* _Source_:
══════════
Magazine excerpt: The Donald Taylor column

Down with exams! It’s time workplace L&D helped people to rediscover the joy of learning, says Donald Taylor.

It was a June day in 1986. A few puffy clouds interrupted an otherwise unbroken light blue sky. The sandstone buildings basked in the warmth of the sun and the vibrantly green grass seemed to shimmer in the glow of the afternoon. It was a quintessential English summer’s day and, having taken my final exam, I stood on the pavement and took a deep breath.

Looking back at the college that I had just left for the last time, I breathed out with a heavy sigh and said to nobody in particular: “Well, thank God that’s over.” The drudgery of a decade and a half of schooling was finally at an end.

I should, perhaps, be a fierce supporter of the value of exams. From the 11-plus, which took me to my grammar school, through the various tests which led me, finally, to Oxford University, have they not served me well? I’m not sure they have, and I am certain that exams have hurt more people than they have helped. 

Let us give people the mental tools to learn effectively – focusing on developing their meta-cognitive skills…

Exams have several corrosive effects, but the worst is to damn those who do not make the grade to a lifetime of self-doubt, summed up in a single phrase, usually delivered with a shrug of hopeless acceptance:

“I’m not academic.”

Today’s knowledge economy will only thrive if its driving force – adults in the workforce – learn continuously. And with skilled people now the key to business success, those individuals will need to keep learning just to stay economically active.

A system designed to tell all but a handful of children that they are “not academic” – that they are poor learners – does the exact opposite. And yet, in mentoring sessions, in private conversations, in snatched moments over drinks at conferences, it is this message, or a variation on it, that I repeatedly hear from countless friends and colleagues. And it sickens me.
══════════
* _What this exercise asks_:
A – In what year did the writer of the column take a final exam?
B – Write out the passage of the column starting at "I should, perhaps, be" and ending at "they have helped.".
The data after this column plays no part in what is asked here.

* _Recorded data_:
══════════
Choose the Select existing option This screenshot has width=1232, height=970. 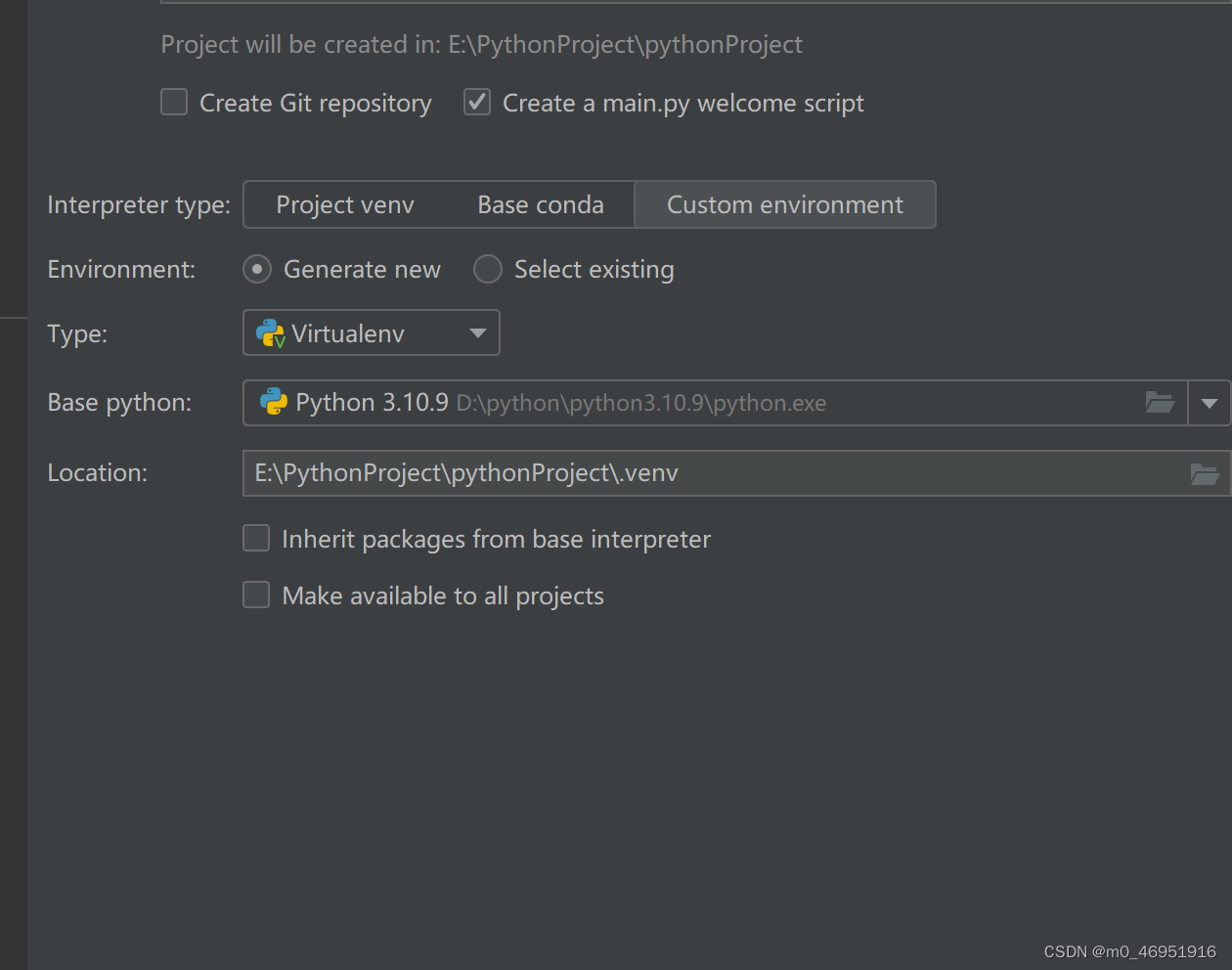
══════════
* _Solutions by task_:
A – 1986

B –
I should, perhaps, be a fierce supporter of the value of exams. From the 11-plus, which took me to my grammar school, through the various tests which led me, finally, to Oxford University, have they not served me well? I’m not sure they have, and I am certain that exams have hurt more people than they have helped.